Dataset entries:
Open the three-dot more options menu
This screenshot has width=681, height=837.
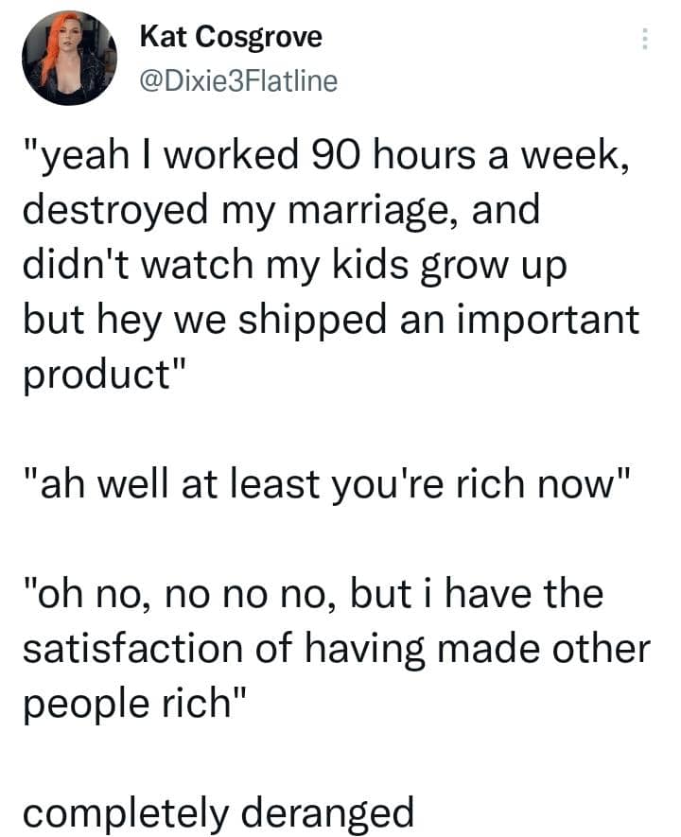[x=646, y=39]
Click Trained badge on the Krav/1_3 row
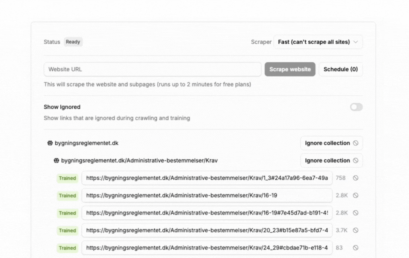Screen dimensions: 409x258 click(x=67, y=178)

INSTRUCTIONS TO FOLLOW. Only exact duplicates of the lines from the one containing "This screenshot has width=681, height=837." through the final line of the entries, both included, are needed, with pictures left out.

EXPECTED OUTPUT.
This screenshot has width=681, height=837.
[x=646, y=39]
Click Trained badge on the Krav/1_3 row
Screen dimensions: 409x258 click(x=67, y=178)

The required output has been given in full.